Transcription Factor 7-Like 2 (TCF7L2) Polymorphism and Hyperglycemia in an Adult Italian Population-Based Cohort

Gambino, Roberto PHD
Bo, Simona MD
Gentile, Luigi MD
Musso, Giovanni MD
Pagano, Gianfranco MD
Cavallo-Perin, Paolo MD
Cassader, Maurizio PHD

¹Department of Internal Medicine, University of Turin, Torino, Italy;
²Diabetic Clinic, Hospital of Asti, Asti, Italy;
³Gradenigo Hospital, Turin, Italy.

Corresponding author: Roberto Gambino, [email protected].

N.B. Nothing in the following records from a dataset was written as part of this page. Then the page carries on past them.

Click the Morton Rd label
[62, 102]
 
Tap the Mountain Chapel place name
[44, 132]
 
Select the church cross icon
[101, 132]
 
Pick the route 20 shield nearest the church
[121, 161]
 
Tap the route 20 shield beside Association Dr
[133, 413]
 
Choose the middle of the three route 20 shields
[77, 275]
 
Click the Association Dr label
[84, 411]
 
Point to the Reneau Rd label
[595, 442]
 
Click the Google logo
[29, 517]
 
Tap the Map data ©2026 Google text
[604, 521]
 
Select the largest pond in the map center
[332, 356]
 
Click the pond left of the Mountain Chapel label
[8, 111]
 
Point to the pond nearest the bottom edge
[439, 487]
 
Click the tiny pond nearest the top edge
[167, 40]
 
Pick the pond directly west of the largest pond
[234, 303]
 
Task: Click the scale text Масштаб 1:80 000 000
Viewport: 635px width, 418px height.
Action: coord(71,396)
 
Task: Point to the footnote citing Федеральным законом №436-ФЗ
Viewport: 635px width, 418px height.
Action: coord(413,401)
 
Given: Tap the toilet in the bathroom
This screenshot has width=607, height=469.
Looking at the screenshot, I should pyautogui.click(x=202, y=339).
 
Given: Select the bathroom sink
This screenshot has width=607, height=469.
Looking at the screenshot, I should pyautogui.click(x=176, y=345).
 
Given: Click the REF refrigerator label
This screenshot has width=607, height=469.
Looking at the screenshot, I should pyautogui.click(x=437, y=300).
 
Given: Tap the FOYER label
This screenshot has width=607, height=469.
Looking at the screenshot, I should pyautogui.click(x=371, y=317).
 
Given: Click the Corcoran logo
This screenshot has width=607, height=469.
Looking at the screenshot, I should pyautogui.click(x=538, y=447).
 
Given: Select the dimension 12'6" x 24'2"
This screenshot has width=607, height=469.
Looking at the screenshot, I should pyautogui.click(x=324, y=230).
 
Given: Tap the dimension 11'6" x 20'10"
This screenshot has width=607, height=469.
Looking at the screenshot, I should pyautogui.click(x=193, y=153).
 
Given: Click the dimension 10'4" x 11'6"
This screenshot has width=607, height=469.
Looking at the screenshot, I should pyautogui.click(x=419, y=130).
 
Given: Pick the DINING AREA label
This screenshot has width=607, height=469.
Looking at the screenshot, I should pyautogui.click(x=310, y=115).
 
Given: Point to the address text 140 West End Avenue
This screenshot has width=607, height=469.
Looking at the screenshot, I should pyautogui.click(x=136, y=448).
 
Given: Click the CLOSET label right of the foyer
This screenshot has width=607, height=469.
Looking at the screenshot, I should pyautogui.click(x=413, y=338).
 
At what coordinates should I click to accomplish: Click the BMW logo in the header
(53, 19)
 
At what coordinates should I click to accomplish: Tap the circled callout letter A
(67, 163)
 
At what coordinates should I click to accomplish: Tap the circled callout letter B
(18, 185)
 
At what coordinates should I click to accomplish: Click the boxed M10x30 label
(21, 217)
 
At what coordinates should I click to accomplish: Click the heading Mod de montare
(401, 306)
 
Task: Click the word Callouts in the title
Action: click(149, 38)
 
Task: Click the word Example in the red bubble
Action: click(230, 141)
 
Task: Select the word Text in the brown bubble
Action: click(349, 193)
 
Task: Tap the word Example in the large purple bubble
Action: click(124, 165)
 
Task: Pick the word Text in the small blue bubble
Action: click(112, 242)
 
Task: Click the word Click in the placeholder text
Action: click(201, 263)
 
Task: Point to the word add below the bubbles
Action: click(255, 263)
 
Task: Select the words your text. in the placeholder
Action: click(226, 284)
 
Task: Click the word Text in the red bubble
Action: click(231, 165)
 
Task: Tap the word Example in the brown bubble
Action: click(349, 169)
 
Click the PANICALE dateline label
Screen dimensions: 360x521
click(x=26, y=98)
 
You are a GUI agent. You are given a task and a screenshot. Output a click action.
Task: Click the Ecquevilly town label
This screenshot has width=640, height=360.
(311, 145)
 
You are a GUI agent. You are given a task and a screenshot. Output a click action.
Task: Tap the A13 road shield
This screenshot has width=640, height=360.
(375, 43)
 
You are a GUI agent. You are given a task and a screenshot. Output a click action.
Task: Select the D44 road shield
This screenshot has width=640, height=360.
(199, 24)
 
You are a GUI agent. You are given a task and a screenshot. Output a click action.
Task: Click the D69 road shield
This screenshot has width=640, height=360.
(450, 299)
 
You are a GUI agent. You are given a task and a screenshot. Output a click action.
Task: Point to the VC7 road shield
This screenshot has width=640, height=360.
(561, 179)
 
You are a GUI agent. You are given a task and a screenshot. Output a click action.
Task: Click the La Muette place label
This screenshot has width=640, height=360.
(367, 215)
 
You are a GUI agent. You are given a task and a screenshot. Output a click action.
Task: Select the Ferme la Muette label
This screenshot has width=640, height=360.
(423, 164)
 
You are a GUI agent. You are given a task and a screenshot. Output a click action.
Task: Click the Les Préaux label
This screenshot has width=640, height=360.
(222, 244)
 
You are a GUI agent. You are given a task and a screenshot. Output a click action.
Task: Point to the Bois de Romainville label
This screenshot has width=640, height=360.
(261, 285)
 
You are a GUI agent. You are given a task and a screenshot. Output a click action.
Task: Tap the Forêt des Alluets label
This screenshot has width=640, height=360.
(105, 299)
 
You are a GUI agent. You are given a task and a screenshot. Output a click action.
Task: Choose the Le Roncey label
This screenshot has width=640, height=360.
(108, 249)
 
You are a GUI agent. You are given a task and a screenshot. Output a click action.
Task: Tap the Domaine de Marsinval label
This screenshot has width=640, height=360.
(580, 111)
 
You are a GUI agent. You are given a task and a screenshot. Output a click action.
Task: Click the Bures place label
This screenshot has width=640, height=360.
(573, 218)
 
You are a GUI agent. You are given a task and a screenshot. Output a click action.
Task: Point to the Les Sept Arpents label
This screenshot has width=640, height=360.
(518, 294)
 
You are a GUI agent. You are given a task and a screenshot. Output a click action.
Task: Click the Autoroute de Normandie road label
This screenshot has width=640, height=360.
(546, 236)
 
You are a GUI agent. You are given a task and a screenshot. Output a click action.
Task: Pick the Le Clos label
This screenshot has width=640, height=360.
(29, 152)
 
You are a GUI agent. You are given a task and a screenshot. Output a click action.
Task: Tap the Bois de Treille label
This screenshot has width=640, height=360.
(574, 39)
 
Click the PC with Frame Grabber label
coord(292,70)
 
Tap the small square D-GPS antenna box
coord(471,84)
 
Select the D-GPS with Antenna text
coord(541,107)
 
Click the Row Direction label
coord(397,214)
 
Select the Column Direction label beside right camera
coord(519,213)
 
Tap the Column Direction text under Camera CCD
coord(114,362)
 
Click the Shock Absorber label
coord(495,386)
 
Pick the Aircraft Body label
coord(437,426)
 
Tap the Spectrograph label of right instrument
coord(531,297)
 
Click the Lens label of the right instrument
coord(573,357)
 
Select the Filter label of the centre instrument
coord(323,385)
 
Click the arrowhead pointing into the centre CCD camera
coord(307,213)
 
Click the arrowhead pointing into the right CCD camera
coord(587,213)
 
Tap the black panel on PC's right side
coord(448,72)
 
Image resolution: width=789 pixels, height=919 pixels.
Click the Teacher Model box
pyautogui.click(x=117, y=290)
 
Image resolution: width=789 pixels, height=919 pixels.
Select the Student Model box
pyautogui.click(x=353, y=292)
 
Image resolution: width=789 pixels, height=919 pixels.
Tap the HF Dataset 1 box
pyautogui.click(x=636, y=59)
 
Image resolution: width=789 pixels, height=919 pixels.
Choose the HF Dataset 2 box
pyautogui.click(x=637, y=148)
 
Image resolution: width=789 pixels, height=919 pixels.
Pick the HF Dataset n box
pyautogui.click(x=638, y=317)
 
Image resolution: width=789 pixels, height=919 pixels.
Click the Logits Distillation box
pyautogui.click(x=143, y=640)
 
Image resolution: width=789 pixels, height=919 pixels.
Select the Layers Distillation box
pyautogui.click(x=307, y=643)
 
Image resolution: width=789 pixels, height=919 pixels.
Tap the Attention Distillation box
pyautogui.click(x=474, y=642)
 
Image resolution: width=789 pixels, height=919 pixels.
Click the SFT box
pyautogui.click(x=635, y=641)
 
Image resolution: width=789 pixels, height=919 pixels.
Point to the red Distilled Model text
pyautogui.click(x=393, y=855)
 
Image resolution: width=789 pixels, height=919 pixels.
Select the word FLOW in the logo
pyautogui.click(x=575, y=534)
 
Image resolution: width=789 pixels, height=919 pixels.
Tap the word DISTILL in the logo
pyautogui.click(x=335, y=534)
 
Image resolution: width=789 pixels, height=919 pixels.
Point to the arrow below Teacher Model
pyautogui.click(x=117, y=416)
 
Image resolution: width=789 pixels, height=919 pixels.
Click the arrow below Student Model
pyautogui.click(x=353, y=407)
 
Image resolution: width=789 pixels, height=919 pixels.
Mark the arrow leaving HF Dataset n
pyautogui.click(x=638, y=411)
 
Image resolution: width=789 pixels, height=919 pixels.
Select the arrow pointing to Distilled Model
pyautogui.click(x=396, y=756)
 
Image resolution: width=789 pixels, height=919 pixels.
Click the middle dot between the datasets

Received September 10, 2009

Accepted March 4, 2010

Diabetes Care 33(6):p 1233-1235, June 2010. | DOI: 10.2337/dc09-1690

OBJECTIVE

To assess whether TCF7L2 polymorphism has a role in the deterioration of glycemic control.

RESEARCH DESIGN AND METHODS

Metabolic variables were evaluated at baseline and after 6-year follow-up in 1,480 Caucasian subjects from a population-based cohort.

RESULTS

At baseline, T-allele carriers showed significantly lower BMI and homeostasis model assessment for β-cell function (HOMA-B) values and higher fasting glycemia and diabetes prevalence. At follow-up, fasting glucose and HOMA-B index were increased and reduced, respectively, in carriers of the T-allele. Incident impaired fasting glucose (IFG) and incident diabetes were 5.7, 10.7, 16.9% and 1.6, 1.7, 3.0% in the CC, CT, and TT genotypes, respectively. In a multiple logistic regression model, the association between incident IFG and the T-allele was significant (odds ratio [OR] 2.08 [95% CI 1.35–3.20] and 3.56 [2.11–5.98] in CT and TT genotypes, respectively).

CONCLUSIONS

The T-allele of TCF7L2 rs7903146 polymorphism was independently associated with increasing fasting glucose values toward hyperglycemia in the follow-up.